=== DIRECTIONS ===
Nothing less than an exact copy of all the records is required.

>>

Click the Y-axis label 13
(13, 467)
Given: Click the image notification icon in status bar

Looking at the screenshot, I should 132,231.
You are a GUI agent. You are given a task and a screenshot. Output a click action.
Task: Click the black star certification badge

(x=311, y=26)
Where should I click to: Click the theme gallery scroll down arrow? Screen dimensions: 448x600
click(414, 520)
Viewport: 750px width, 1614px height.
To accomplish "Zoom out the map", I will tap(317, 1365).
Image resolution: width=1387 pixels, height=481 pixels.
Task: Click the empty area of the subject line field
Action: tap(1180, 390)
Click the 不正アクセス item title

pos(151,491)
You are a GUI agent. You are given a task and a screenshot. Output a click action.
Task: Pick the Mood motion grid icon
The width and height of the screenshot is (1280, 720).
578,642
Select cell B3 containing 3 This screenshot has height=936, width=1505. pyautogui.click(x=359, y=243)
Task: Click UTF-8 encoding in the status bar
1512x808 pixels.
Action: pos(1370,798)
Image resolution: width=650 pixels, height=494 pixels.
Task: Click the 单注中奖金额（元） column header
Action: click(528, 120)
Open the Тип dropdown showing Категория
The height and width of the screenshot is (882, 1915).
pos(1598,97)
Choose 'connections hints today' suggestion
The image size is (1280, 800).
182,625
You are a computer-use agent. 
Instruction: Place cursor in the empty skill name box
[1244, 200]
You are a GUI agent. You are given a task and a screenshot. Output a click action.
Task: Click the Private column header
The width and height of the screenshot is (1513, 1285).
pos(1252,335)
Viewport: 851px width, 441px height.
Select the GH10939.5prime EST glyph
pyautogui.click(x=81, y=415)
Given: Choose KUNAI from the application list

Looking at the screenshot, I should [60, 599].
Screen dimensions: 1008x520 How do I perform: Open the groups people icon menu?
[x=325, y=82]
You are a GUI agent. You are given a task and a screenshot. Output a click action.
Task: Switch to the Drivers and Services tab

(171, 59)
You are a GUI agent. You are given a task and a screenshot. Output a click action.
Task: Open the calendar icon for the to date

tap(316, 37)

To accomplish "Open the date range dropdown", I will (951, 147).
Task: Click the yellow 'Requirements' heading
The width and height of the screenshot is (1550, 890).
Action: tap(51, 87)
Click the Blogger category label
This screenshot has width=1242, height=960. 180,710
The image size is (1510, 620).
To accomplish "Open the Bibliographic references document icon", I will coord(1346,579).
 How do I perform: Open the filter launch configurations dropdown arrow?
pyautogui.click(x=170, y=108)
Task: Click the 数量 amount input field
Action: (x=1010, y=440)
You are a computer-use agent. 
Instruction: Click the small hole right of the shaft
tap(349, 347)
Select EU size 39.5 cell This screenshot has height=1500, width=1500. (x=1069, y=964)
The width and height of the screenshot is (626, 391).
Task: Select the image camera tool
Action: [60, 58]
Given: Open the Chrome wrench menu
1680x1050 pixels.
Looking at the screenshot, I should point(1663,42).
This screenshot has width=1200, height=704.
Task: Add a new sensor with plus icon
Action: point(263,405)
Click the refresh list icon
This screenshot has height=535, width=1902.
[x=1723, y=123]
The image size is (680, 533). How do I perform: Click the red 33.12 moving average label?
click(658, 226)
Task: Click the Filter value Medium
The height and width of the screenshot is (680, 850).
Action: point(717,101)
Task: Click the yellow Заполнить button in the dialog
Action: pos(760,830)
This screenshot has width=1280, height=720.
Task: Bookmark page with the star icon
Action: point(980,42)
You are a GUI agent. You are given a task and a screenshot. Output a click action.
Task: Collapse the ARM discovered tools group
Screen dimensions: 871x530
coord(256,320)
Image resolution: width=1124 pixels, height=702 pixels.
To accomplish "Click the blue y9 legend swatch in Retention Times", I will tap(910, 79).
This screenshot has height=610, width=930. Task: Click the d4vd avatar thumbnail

<<

=== WRITTEN SOLUTION ===
Click the Y-axis label 13
(13, 467)
Given: Click the image notification icon in status bar

Looking at the screenshot, I should 132,231.
You are a GUI agent. You are given a task and a screenshot. Output a click action.
Task: Click the black star certification badge

(x=311, y=26)
Where should I click to: Click the theme gallery scroll down arrow? Screen dimensions: 448x600
click(414, 520)
Viewport: 750px width, 1614px height.
To accomplish "Zoom out the map", I will tap(317, 1365).
Image resolution: width=1387 pixels, height=481 pixels.
Task: Click the empty area of the subject line field
Action: tap(1180, 390)
Click the 不正アクセス item title

pos(151,491)
You are a GUI agent. You are given a task and a screenshot. Output a click action.
Task: Pick the Mood motion grid icon
The width and height of the screenshot is (1280, 720).
578,642
Select cell B3 containing 3 This screenshot has height=936, width=1505. pyautogui.click(x=359, y=243)
Task: Click UTF-8 encoding in the status bar
1512x808 pixels.
Action: pos(1370,798)
Image resolution: width=650 pixels, height=494 pixels.
Task: Click the 单注中奖金额（元） column header
Action: click(528, 120)
Open the Тип dropdown showing Категория
The height and width of the screenshot is (882, 1915).
pos(1598,97)
Choose 'connections hints today' suggestion
The image size is (1280, 800).
182,625
You are a computer-use agent. 
Instruction: Place cursor in the empty skill name box
[1244, 200]
You are a GUI agent. You are given a task and a screenshot. Output a click action.
Task: Click the Private column header
The width and height of the screenshot is (1513, 1285).
pos(1252,335)
Viewport: 851px width, 441px height.
Select the GH10939.5prime EST glyph
pyautogui.click(x=81, y=415)
Given: Choose KUNAI from the application list

Looking at the screenshot, I should [60, 599].
Screen dimensions: 1008x520 How do I perform: Open the groups people icon menu?
[x=325, y=82]
You are a GUI agent. You are given a task and a screenshot. Output a click action.
Task: Switch to the Drivers and Services tab

(171, 59)
You are a GUI agent. You are given a task and a screenshot. Output a click action.
Task: Open the calendar icon for the to date

tap(316, 37)

To accomplish "Open the date range dropdown", I will (951, 147).
Task: Click the yellow 'Requirements' heading
The width and height of the screenshot is (1550, 890).
Action: tap(51, 87)
Click the Blogger category label
This screenshot has width=1242, height=960. 180,710
The image size is (1510, 620).
To accomplish "Open the Bibliographic references document icon", I will coord(1346,579).
 How do I perform: Open the filter launch configurations dropdown arrow?
pyautogui.click(x=170, y=108)
Task: Click the 数量 amount input field
Action: (x=1010, y=440)
You are a computer-use agent. 
Instruction: Click the small hole right of the shaft
tap(349, 347)
Select EU size 39.5 cell This screenshot has height=1500, width=1500. (x=1069, y=964)
The width and height of the screenshot is (626, 391).
Task: Select the image camera tool
Action: [60, 58]
Given: Open the Chrome wrench menu
1680x1050 pixels.
Looking at the screenshot, I should point(1663,42).
This screenshot has width=1200, height=704.
Task: Add a new sensor with plus icon
Action: point(263,405)
Click the refresh list icon
This screenshot has height=535, width=1902.
[x=1723, y=123]
The image size is (680, 533). How do I perform: Click the red 33.12 moving average label?
click(658, 226)
Task: Click the Filter value Medium
The height and width of the screenshot is (680, 850).
Action: point(717,101)
Task: Click the yellow Заполнить button in the dialog
Action: pos(760,830)
This screenshot has width=1280, height=720.
Task: Bookmark page with the star icon
Action: point(980,42)
You are a GUI agent. You are given a task and a screenshot. Output a click action.
Task: Collapse the ARM discovered tools group
Screen dimensions: 871x530
coord(256,320)
Image resolution: width=1124 pixels, height=702 pixels.
To accomplish "Click the blue y9 legend swatch in Retention Times", I will tap(910, 79).
This screenshot has height=610, width=930. Task: Click the d4vd avatar thumbnail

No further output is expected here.